SOURCE TEXT:
————

Interpretation of the relative overabundance of zinc finger protein 135 is similarly difficult. Although zinc fingers have diverse effects, including stimulation of interleukin-2 independent growth of T-cells,(5456) a role of zinc finger protein 135 in alloimmunity has not been described.

FKBP65 (65-kDa FK506-binding protein), which, along with its precursor protein was relatively overabundant in ACR, belongs to the immunophilin family of intracellular proteins.(57) FKBP65, assists in cis-trans isomerization of X-proline bonds in newly synthesized proteins and is upregulated in response to tissue injury.(58) Upregulation of FKBP65 may have been on the basis of increased non-hepatic tissue injury in ACR.

Several proteins that were relatively underabundant in the ACR group in our experiments are also of particular interest: IGFBP-1, alpha-fibrinogen, and adenylate kinase 7. Hepatic IGFBP-1 synthesis is under the regulation of mTOR, an important regulator of T-cell signaling cascades and T-cell responsiveness.(59, 60) Lower IGFBP-1 levels suggests lower mTOR levels. If lower serum IGFBP-1 are indicative of lower intracellular mTOR levels, lower serum IGFBP-1 levels may be a surrogate of relatively greater baseline immune activation in the ACR group.

————

RECORDS PROVIDED:
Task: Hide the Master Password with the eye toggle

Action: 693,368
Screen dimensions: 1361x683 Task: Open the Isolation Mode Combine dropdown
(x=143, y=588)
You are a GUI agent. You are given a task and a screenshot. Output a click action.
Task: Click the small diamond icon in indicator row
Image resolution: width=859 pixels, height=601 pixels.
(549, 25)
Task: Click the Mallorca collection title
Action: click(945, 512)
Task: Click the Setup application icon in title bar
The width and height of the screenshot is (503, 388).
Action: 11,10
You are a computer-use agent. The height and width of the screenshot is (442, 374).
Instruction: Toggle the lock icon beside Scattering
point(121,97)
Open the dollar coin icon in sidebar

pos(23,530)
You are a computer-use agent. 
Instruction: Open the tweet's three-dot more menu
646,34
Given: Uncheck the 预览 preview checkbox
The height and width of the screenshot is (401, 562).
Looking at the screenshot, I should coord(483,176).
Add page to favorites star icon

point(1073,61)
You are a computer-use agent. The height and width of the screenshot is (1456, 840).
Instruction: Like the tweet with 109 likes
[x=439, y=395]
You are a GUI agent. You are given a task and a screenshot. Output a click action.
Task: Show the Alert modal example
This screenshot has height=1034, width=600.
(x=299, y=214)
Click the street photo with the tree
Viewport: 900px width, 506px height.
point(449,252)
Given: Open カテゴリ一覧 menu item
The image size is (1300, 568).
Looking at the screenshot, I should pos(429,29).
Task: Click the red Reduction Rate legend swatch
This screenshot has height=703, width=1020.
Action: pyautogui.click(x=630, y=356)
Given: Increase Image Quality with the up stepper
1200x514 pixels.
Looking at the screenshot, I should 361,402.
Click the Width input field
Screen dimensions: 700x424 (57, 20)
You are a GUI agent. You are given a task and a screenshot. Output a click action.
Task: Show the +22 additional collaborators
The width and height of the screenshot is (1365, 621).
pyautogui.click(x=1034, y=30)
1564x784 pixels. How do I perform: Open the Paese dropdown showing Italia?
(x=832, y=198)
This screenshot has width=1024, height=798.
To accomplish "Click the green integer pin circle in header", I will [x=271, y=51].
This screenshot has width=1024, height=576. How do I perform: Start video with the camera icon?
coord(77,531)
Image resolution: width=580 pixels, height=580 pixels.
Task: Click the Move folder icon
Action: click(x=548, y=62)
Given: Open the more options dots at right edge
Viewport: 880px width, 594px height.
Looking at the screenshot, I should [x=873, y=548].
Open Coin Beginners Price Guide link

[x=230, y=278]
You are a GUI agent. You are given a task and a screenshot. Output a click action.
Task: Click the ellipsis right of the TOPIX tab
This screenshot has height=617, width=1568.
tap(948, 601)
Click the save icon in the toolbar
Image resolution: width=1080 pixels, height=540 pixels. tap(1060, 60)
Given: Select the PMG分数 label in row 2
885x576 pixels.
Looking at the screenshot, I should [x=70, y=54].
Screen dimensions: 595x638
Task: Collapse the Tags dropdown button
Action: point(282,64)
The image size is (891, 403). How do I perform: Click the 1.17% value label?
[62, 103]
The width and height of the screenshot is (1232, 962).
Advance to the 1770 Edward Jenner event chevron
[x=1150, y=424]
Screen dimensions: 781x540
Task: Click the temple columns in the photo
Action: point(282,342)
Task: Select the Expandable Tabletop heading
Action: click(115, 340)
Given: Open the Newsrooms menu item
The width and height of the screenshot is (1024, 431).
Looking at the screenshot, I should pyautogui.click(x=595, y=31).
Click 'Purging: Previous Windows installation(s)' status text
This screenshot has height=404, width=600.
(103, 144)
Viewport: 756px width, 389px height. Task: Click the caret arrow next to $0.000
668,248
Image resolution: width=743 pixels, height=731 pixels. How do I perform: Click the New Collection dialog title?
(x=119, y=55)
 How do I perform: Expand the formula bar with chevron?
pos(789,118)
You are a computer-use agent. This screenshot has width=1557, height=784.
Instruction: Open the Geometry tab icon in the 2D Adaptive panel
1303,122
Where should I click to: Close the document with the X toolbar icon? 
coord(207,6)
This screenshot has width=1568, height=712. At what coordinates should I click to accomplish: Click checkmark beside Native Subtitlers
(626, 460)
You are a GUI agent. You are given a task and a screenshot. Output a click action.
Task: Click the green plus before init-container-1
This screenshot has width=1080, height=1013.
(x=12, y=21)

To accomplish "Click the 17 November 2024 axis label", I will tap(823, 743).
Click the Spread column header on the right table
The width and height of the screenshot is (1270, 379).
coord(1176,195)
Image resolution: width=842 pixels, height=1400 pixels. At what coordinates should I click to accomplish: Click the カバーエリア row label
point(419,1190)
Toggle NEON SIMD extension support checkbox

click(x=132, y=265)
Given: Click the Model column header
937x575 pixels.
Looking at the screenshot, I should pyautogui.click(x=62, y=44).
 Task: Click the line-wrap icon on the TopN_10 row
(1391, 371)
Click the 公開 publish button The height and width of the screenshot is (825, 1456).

————

TASKS:
**A)** According to the passage on ACR proteins, what family of proteins does FKBP65 belong to?
**B)** From the passage on ACR proteins, reproduce the part that begins at the words "Interpretation of the" and stops after the words "not been described.".

EXERCISE SOLUTIONS:
**A)** The immunophilin family of intracellular proteins.

**B)**
Interpretation of the relative overabundance of zinc finger protein 135 is similarly difficult. Although zinc fingers have diverse effects, including stimulation of interleukin-2 independent growth of T-cells,(5456) a role of zinc finger protein 135 in alloimmunity has not been described.